INPUT RECORDS>

******************************

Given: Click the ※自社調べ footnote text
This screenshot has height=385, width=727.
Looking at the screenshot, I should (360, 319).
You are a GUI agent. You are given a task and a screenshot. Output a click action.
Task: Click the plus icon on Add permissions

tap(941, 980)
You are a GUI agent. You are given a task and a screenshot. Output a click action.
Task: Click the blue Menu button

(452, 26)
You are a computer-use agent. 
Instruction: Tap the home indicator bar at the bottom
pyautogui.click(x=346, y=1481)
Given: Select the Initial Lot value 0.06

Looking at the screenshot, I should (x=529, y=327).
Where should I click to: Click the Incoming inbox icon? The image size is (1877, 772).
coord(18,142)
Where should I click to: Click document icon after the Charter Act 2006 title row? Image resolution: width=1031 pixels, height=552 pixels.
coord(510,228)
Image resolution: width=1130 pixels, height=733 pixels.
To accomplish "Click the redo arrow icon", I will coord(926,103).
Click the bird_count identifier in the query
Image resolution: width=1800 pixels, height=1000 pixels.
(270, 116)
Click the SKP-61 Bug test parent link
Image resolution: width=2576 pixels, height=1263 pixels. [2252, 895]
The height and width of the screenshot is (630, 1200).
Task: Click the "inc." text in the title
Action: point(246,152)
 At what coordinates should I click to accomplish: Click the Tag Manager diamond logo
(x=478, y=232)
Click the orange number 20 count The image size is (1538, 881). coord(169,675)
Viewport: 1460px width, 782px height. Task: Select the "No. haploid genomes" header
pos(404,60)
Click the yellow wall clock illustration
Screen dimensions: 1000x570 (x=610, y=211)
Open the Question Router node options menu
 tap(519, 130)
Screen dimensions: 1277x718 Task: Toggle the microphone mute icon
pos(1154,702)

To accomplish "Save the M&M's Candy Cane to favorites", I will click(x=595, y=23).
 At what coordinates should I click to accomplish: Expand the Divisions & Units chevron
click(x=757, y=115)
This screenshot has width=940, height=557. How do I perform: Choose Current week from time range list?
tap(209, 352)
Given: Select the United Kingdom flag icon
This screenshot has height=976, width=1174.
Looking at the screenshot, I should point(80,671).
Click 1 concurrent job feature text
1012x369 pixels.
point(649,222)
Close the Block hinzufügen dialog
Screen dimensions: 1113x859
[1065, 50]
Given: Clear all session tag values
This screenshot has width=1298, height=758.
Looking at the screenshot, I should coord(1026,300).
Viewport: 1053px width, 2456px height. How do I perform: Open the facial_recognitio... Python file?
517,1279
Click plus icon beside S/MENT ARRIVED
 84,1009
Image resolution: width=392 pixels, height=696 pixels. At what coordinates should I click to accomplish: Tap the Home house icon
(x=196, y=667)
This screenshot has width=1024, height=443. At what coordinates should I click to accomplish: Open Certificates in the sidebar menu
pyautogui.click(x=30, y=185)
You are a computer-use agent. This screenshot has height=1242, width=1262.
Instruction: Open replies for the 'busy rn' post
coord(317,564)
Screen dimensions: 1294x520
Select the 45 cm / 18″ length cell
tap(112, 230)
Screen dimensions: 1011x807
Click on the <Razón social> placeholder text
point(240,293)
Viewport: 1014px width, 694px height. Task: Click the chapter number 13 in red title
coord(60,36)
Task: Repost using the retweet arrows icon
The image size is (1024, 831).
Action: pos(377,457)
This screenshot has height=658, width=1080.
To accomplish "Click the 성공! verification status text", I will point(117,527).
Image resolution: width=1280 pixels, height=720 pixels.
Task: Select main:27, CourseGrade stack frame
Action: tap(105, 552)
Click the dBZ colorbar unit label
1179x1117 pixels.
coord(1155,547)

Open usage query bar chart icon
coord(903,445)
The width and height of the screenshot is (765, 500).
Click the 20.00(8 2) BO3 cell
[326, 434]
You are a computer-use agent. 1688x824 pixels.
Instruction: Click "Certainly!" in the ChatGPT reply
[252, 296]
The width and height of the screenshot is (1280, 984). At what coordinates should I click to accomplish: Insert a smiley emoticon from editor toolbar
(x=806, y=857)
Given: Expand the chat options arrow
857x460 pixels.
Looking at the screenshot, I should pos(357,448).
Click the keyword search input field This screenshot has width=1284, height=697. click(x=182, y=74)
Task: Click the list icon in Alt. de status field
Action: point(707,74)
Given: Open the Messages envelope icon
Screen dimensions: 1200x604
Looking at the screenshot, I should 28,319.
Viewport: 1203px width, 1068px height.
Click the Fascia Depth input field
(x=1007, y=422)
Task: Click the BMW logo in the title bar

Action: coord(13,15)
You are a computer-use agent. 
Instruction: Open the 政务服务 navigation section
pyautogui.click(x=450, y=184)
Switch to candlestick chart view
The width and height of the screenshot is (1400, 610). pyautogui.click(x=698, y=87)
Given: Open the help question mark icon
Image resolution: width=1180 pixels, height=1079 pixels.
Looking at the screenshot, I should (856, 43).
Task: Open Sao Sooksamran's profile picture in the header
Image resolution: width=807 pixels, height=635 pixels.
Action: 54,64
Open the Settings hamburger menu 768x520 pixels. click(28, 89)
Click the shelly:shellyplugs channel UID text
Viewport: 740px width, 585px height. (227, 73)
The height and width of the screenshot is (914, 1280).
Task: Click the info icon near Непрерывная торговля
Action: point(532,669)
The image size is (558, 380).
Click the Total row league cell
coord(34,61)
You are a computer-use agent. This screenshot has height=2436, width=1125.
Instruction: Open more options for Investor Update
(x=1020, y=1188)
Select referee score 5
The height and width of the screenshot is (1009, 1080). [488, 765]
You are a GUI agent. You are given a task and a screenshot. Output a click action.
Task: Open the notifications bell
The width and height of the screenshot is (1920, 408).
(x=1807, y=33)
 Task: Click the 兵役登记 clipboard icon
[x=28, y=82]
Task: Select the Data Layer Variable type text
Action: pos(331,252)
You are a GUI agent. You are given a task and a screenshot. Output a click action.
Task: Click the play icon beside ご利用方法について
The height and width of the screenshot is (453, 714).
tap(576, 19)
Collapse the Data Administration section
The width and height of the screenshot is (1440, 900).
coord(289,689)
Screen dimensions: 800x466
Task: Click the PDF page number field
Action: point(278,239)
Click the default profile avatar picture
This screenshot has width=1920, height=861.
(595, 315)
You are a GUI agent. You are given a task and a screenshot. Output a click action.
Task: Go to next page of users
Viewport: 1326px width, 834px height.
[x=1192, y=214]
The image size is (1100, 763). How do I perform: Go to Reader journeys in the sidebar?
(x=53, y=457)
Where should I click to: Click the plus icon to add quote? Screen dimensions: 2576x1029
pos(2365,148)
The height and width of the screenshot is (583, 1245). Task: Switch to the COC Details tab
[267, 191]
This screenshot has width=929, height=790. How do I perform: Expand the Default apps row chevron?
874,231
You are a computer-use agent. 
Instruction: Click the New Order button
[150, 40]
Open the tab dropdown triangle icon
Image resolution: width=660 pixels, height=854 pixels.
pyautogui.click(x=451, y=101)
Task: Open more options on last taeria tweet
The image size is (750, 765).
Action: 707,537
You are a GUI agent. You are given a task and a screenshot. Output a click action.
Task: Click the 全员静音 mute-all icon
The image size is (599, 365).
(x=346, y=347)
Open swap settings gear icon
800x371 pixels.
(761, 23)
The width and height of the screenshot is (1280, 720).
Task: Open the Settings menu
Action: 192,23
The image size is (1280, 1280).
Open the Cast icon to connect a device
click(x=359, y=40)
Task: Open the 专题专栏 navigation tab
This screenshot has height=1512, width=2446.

******************************

PROMPT>
Every entry above should be retyped exactly as shown.

RESULT>
Given: Click the ※自社調べ footnote text
This screenshot has height=385, width=727.
Looking at the screenshot, I should (360, 319).
You are a GUI agent. You are given a task and a screenshot. Output a click action.
Task: Click the plus icon on Add permissions

tap(941, 980)
You are a GUI agent. You are given a task and a screenshot. Output a click action.
Task: Click the blue Menu button

(452, 26)
You are a computer-use agent. 
Instruction: Tap the home indicator bar at the bottom
pyautogui.click(x=346, y=1481)
Given: Select the Initial Lot value 0.06

Looking at the screenshot, I should (x=529, y=327).
Where should I click to: Click the Incoming inbox icon? The image size is (1877, 772).
coord(18,142)
Where should I click to: Click document icon after the Charter Act 2006 title row? Image resolution: width=1031 pixels, height=552 pixels.
coord(510,228)
Image resolution: width=1130 pixels, height=733 pixels.
To accomplish "Click the redo arrow icon", I will coord(926,103).
Click the bird_count identifier in the query
Image resolution: width=1800 pixels, height=1000 pixels.
(270, 116)
Click the SKP-61 Bug test parent link
Image resolution: width=2576 pixels, height=1263 pixels. [2252, 895]
The height and width of the screenshot is (630, 1200).
Task: Click the "inc." text in the title
Action: point(246,152)
 At what coordinates should I click to accomplish: Click the Tag Manager diamond logo
(x=478, y=232)
Click the orange number 20 count The image size is (1538, 881). coord(169,675)
Viewport: 1460px width, 782px height. Task: Select the "No. haploid genomes" header
pos(404,60)
Click the yellow wall clock illustration
Screen dimensions: 1000x570 (x=610, y=211)
Open the Question Router node options menu
 tap(519, 130)
Screen dimensions: 1277x718 Task: Toggle the microphone mute icon
pos(1154,702)

To accomplish "Save the M&M's Candy Cane to favorites", I will click(x=595, y=23).
 At what coordinates should I click to accomplish: Expand the Divisions & Units chevron
click(x=757, y=115)
This screenshot has width=940, height=557. How do I perform: Choose Current week from time range list?
tap(209, 352)
Given: Select the United Kingdom flag icon
This screenshot has height=976, width=1174.
Looking at the screenshot, I should point(80,671).
Click 1 concurrent job feature text
1012x369 pixels.
point(649,222)
Close the Block hinzufügen dialog
Screen dimensions: 1113x859
[1065, 50]
Given: Clear all session tag values
This screenshot has width=1298, height=758.
Looking at the screenshot, I should coord(1026,300).
Viewport: 1053px width, 2456px height. How do I perform: Open the facial_recognitio... Python file?
517,1279
Click plus icon beside S/MENT ARRIVED
 84,1009
Image resolution: width=392 pixels, height=696 pixels. At what coordinates should I click to accomplish: Tap the Home house icon
(x=196, y=667)
This screenshot has width=1024, height=443. At what coordinates should I click to accomplish: Open Certificates in the sidebar menu
pyautogui.click(x=30, y=185)
You are a computer-use agent. This screenshot has height=1242, width=1262.
Instruction: Open replies for the 'busy rn' post
coord(317,564)
Screen dimensions: 1294x520
Select the 45 cm / 18″ length cell
tap(112, 230)
Screen dimensions: 1011x807
Click on the <Razón social> placeholder text
point(240,293)
Viewport: 1014px width, 694px height. Task: Click the chapter number 13 in red title
coord(60,36)
Task: Repost using the retweet arrows icon
The image size is (1024, 831).
Action: pos(377,457)
This screenshot has height=658, width=1080.
To accomplish "Click the 성공! verification status text", I will point(117,527).
Image resolution: width=1280 pixels, height=720 pixels.
Task: Select main:27, CourseGrade stack frame
Action: tap(105, 552)
Click the dBZ colorbar unit label
1179x1117 pixels.
coord(1155,547)

Open usage query bar chart icon
coord(903,445)
The width and height of the screenshot is (765, 500).
Click the 20.00(8 2) BO3 cell
[326, 434]
You are a computer-use agent. 1688x824 pixels.
Instruction: Click "Certainly!" in the ChatGPT reply
[252, 296]
The width and height of the screenshot is (1280, 984). At what coordinates should I click to accomplish: Insert a smiley emoticon from editor toolbar
(x=806, y=857)
Given: Expand the chat options arrow
857x460 pixels.
Looking at the screenshot, I should pos(357,448).
Click the keyword search input field This screenshot has width=1284, height=697. click(x=182, y=74)
Task: Click the list icon in Alt. de status field
Action: point(707,74)
Given: Open the Messages envelope icon
Screen dimensions: 1200x604
Looking at the screenshot, I should 28,319.
Viewport: 1203px width, 1068px height.
Click the Fascia Depth input field
(x=1007, y=422)
Task: Click the BMW logo in the title bar

Action: coord(13,15)
You are a computer-use agent. 
Instruction: Open the 政务服务 navigation section
pyautogui.click(x=450, y=184)
Switch to candlestick chart view
The width and height of the screenshot is (1400, 610). pyautogui.click(x=698, y=87)
Given: Open the help question mark icon
Image resolution: width=1180 pixels, height=1079 pixels.
Looking at the screenshot, I should (856, 43).
Task: Open Sao Sooksamran's profile picture in the header
Image resolution: width=807 pixels, height=635 pixels.
Action: 54,64
Open the Settings hamburger menu 768x520 pixels. click(28, 89)
Click the shelly:shellyplugs channel UID text
Viewport: 740px width, 585px height. (227, 73)
The height and width of the screenshot is (914, 1280).
Task: Click the info icon near Непрерывная торговля
Action: point(532,669)
The image size is (558, 380).
Click the Total row league cell
coord(34,61)
You are a computer-use agent. This screenshot has height=2436, width=1125.
Instruction: Open more options for Investor Update
(x=1020, y=1188)
Select referee score 5
The height and width of the screenshot is (1009, 1080). [488, 765]
You are a GUI agent. You are given a task and a screenshot. Output a click action.
Task: Open the notifications bell
The width and height of the screenshot is (1920, 408).
(x=1807, y=33)
 Task: Click the 兵役登记 clipboard icon
[x=28, y=82]
Task: Select the Data Layer Variable type text
Action: pos(331,252)
You are a GUI agent. You are given a task and a screenshot. Output a click action.
Task: Click the play icon beside ご利用方法について
The height and width of the screenshot is (453, 714).
tap(576, 19)
Collapse the Data Administration section
The width and height of the screenshot is (1440, 900).
coord(289,689)
Screen dimensions: 800x466
Task: Click the PDF page number field
Action: point(278,239)
Click the default profile avatar picture
This screenshot has width=1920, height=861.
(595, 315)
You are a GUI agent. You are given a task and a screenshot. Output a click action.
Task: Go to next page of users
Viewport: 1326px width, 834px height.
[x=1192, y=214]
The image size is (1100, 763). How do I perform: Go to Reader journeys in the sidebar?
(x=53, y=457)
Where should I click to: Click the plus icon to add quote? Screen dimensions: 2576x1029
pos(2365,148)
The height and width of the screenshot is (583, 1245). Task: Switch to the COC Details tab
[267, 191]
This screenshot has width=929, height=790. How do I perform: Expand the Default apps row chevron?
874,231
You are a computer-use agent. 
Instruction: Click the New Order button
[150, 40]
Open the tab dropdown triangle icon
Image resolution: width=660 pixels, height=854 pixels.
pyautogui.click(x=451, y=101)
Task: Open more options on last taeria tweet
The image size is (750, 765).
Action: 707,537
You are a GUI agent. You are given a task and a screenshot. Output a click action.
Task: Click the 全员静音 mute-all icon
The image size is (599, 365).
(x=346, y=347)
Open swap settings gear icon
800x371 pixels.
(761, 23)
The width and height of the screenshot is (1280, 720).
Task: Open the Settings menu
Action: 192,23
The image size is (1280, 1280).
Open the Cast icon to connect a device
click(x=359, y=40)
Task: Open the 专题专栏 navigation tab
This screenshot has height=1512, width=2446.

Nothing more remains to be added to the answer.